Сетряков догадался вдруг, что Марко попросту сбежал с поля боя, что «крышка» под Криничной не красным, а наоборот, повстанцам, и Гончаров просто-напросто спасает свою шкуру. Но сюда, на Новую Мельницу, являться сейчас тоже было опасно; Марко, может, и не знал, что красный полк занял сегодня Старую Калитву, утром, не позже, красноармейцы будут здесь… Что-то нужно было Гончарову в штабном доме, но что?

Скоро все прояснилось. Марко выгнал Стругова и его, Сетрякова, в пристрой, велел и бабке Авдотье пойти «прогуляться до соседки», у него-де важный разговор с Лидой, Колесников поручил «побалакать с его жинкой с глазу на глаз». Бабка молчком поскреблась к соседям, а Стругов с Сетряковым потоптались на морозе во дворе да и потянулись в пристрой.
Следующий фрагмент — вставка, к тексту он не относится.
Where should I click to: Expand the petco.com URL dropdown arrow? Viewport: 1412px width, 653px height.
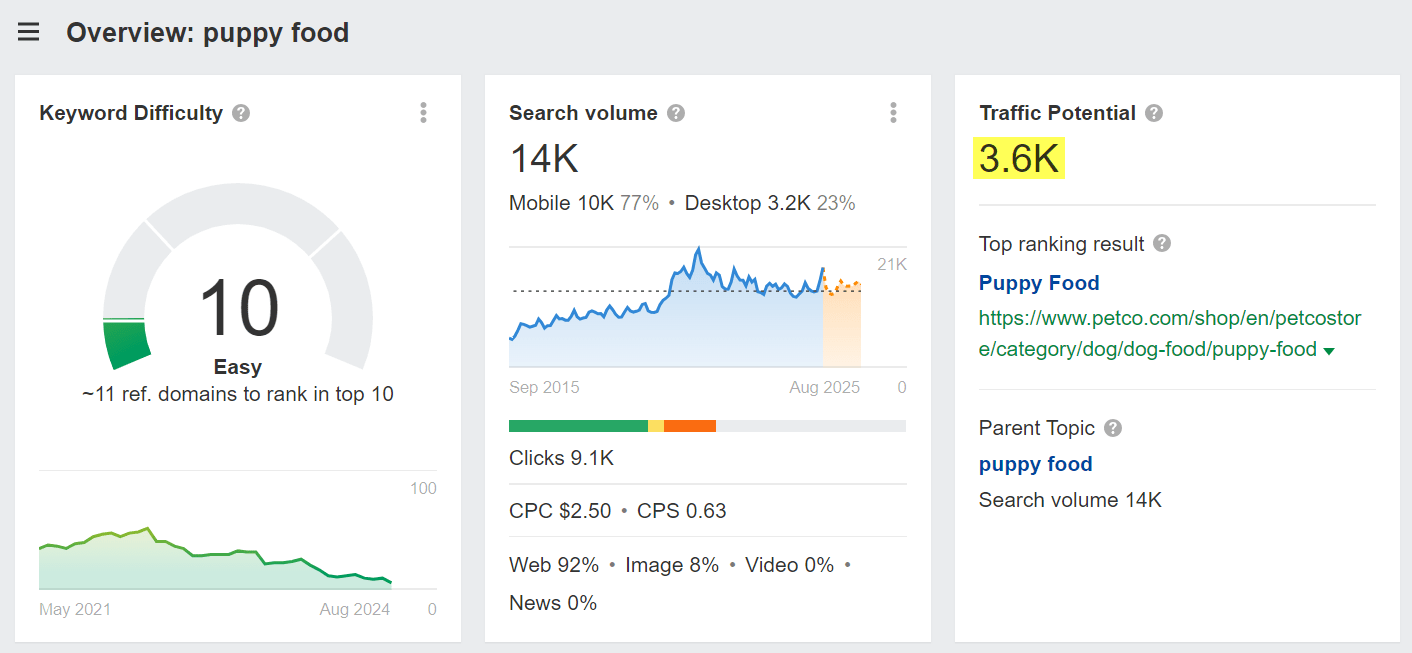(x=1329, y=349)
Не прошло и пяти минут, как из дома донесся истошный и тут же задавленный крик Лиды, потом все стихло, как умерло. Сетряков встревожился, хотел было пойти узнать, в чем там дело, но Филька захохотал, грубо дернул старика за рукав полушубка, усадил на место, перед горящей печуркой. «Не рыпайся, дурья голова. Сказано: семейные разговоры у них. Нехай балакають».

Он, оказывается, знал обо всем, посмеивался сейчас, вороша угли в грубке, сплевывал под ноги. К звукам из дома прислушивался чутко, даже дверь открыл, потом и этим не удовлетворился, вышел во двор.

Вернулся довольный, с блудливой физиономией сказал:

— Все там в ладу. Лампа светит, балакають…

Часа через два, к полуночи, сунулся в пристрой Гончаров, рожа у него была красная, довольная.

— Ну, Филимон, пойдешь? — многозначительно подмигнул он Стругову.

— Хай ему черт! — махнул рукой Стругов. — Вы — командиры, вам, может, и простится. А мы с дедом — люди маленькие… Заявится вдруг Иван Сергеич, шо мы ему скажемо? Лидку он нам стеречь велел.

— Куда он там явится! — захохотал Гончаров. — Красные тут с часу на час объявятся, а Ивану, похоже, того… — И он выставил вперед грязный палец давно не мытых рук, выразительно чмокнул губами: чмок!.. — Да и всем нам… В чека умеют стрелять.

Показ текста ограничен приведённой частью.